Using DGL to save and load really large graphs

universvm · June 11, 2021, 4:53pm

Hi,

I’m using DGL and PyTorch on a protein dataset that includes 100K + structures (which would then be converted to 100K+ graphs). The dataset does not fit in memory so ideally I’d like to save parts of it and then load them later. I’m using DGL’s dataloader for that.

Is there a way I can progressively save parts of my dataset or should I just manually produce batches and load them at training time?

thanks in advance.

VoVAllen · June 14, 2021, 7:59am

It’s not supported now. Could you try save those into separate files? Such as 1k graphs in a file with 100 files?

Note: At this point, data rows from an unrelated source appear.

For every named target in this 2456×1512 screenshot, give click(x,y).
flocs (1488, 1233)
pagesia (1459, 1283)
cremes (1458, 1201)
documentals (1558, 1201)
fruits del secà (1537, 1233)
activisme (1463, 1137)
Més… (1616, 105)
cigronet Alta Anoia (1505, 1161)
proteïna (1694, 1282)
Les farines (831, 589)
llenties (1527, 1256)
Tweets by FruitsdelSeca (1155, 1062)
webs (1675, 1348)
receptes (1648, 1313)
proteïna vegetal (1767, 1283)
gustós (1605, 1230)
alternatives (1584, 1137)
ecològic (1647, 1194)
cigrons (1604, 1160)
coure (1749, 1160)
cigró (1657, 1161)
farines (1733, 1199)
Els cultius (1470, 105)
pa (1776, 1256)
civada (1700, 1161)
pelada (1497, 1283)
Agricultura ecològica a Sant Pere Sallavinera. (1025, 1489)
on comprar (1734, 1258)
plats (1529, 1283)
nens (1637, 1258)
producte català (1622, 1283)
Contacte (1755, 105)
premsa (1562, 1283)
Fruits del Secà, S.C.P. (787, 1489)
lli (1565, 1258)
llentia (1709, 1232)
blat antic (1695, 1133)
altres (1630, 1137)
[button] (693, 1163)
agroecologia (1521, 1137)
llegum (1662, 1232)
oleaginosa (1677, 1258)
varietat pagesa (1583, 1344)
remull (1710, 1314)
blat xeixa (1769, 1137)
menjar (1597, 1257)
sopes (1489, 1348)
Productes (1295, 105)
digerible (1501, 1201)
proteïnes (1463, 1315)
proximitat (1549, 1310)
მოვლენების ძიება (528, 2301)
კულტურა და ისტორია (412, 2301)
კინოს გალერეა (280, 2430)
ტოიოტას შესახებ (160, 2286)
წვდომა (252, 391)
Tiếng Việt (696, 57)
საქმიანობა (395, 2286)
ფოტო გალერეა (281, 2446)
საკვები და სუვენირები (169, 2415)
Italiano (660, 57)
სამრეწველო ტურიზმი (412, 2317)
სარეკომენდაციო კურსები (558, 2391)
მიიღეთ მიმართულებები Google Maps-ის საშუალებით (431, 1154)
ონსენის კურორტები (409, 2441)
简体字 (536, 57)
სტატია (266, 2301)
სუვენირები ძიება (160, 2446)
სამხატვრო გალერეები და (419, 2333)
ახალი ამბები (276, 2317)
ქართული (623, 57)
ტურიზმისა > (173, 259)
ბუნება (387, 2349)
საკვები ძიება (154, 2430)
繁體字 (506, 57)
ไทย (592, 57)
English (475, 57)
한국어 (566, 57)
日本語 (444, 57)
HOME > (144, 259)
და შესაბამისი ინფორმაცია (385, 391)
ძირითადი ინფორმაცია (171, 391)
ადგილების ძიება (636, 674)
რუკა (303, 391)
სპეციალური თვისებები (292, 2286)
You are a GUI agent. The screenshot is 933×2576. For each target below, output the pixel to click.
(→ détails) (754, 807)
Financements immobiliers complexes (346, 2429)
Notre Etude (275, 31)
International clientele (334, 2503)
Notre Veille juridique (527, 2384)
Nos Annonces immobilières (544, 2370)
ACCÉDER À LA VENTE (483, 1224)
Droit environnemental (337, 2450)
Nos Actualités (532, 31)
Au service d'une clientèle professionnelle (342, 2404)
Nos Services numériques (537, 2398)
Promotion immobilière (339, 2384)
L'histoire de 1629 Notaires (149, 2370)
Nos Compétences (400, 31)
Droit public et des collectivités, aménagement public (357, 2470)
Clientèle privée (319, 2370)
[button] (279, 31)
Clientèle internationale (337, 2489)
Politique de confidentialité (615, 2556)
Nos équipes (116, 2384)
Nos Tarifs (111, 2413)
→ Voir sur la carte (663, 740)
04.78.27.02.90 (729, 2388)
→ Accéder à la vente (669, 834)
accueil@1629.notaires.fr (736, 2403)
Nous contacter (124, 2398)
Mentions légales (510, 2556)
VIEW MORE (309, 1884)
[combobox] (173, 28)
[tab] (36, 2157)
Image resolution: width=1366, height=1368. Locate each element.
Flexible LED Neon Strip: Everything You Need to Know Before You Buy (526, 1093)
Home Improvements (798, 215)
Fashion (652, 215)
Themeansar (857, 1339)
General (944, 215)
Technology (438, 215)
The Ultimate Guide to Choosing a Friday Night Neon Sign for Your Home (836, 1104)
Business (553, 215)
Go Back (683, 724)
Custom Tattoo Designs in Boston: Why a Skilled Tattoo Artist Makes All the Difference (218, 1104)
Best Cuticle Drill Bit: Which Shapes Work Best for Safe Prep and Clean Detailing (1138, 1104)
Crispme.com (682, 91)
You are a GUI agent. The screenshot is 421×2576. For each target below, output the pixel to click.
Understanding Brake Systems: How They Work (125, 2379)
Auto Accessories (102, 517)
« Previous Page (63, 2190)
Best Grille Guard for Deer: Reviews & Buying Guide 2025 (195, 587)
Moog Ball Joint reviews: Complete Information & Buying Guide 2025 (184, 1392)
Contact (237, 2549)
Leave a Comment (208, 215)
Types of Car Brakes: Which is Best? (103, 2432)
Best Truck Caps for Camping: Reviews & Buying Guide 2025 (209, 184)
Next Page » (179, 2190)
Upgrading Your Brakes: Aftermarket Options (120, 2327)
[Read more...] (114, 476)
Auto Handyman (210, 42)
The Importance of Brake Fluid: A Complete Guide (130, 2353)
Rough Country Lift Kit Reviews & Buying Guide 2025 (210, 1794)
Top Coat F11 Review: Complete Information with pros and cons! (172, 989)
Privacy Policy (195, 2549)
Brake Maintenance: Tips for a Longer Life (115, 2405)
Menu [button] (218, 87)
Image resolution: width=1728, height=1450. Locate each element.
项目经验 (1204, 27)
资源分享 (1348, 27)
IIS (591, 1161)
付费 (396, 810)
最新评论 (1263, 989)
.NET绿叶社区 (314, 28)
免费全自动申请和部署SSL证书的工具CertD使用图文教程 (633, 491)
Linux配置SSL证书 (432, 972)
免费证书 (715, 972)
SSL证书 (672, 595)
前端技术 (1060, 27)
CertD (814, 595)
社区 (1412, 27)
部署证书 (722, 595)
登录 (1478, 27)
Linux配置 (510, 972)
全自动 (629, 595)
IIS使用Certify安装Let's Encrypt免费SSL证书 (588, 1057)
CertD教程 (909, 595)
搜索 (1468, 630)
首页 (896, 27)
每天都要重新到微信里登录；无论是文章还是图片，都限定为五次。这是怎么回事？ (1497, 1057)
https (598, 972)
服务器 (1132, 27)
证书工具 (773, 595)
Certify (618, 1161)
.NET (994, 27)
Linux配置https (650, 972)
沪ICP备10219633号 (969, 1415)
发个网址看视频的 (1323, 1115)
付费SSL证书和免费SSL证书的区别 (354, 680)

universvm · June 14, 2021, 8:06am

Sure I could do that, but this means that I will need to load a different dataset with the pytorch dataloader each time. There is no other way to do this right?

I’ve seen that the core functions for saving are not written in Python, otherwise I would have done it myself. Thanks for your help though

VoVAllen · June 15, 2021, 5:45am

You can define your own pytorch dataset class and encapsulate the split logic in the class, following Writing Custom Datasets, DataLoaders and Transforms — PyTorch Tutorials 1.8.1+cu102 documentation. For example:

from torch.utils.data.dataset import Dataset
class CustomDataset(Dataset):
   def __init__(self, ...):
      ...
   
   def __getitem__(self, index):
       filename = f"graph_{index//100}.bin"
       return dgl.load_graphs(filename, index%100)

system · July 15, 2021, 5:46am

This topic was automatically closed 30 days after the last reply. New replies are no longer allowed.